_文档节选_
将所有边的权值递增排序, 如果选择权值最小的边加入后不构成回路, 则将该边加入MST, 直到MST中有\(n-1\)条边或\(n\)个顶点.

那么如何判断加入边是否构成回路呢? 方法有很多啦, 并查集是一个不错的选择. 每次加边时如果该边的两顶点\(u\)\(v\)在同一个集合, 就判断下条边, 否则将该边加入答案并合并\(u\)\(v\).

遍历完成后, 所有顶点都同属一个集合, 因此可以通过判断顶点\(i\)\(i+1\)是否同属一个集合, 进而判断该图是否连通.

边集表示图比较方便, 复杂度\(O(ElogE)\), 适合边稀疏而顶点相对多的图.

_所给数据_
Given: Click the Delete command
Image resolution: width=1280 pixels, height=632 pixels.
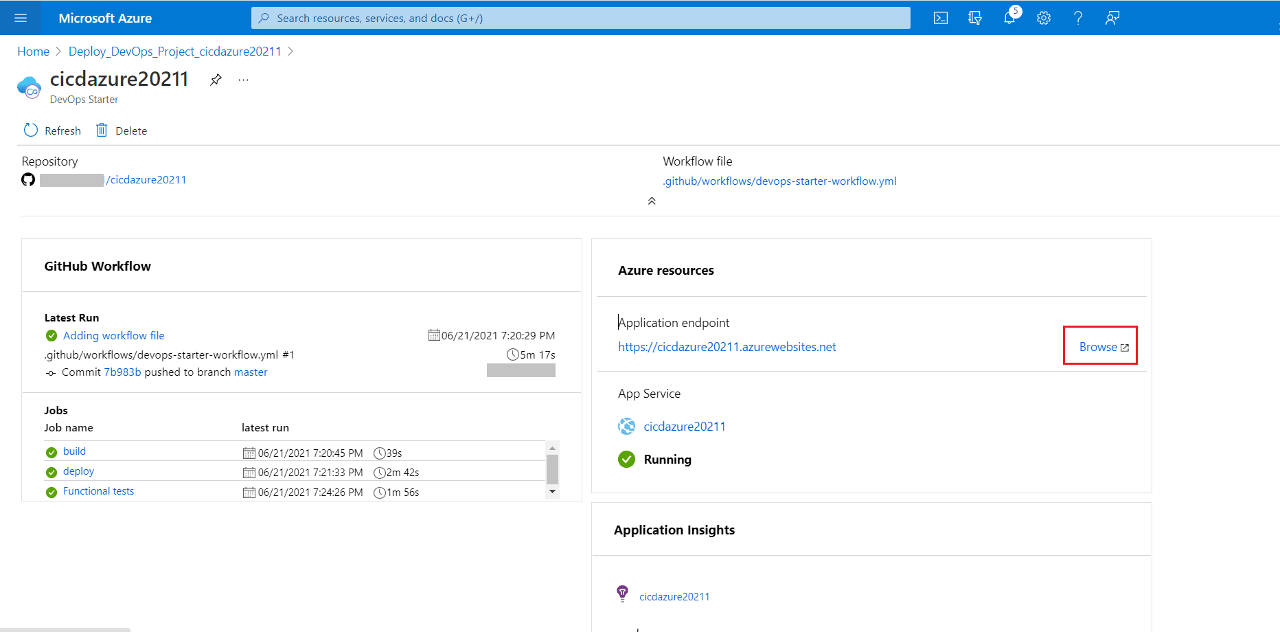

_任务说明_
根据文档节选，判断加入一条边是否会构成回路时，文中认为哪种方法是不错的选择？ 作答时用不到上面的数据。

_任务答案_
文中认为并查集是判断加入的边是否构成回路的不错选择。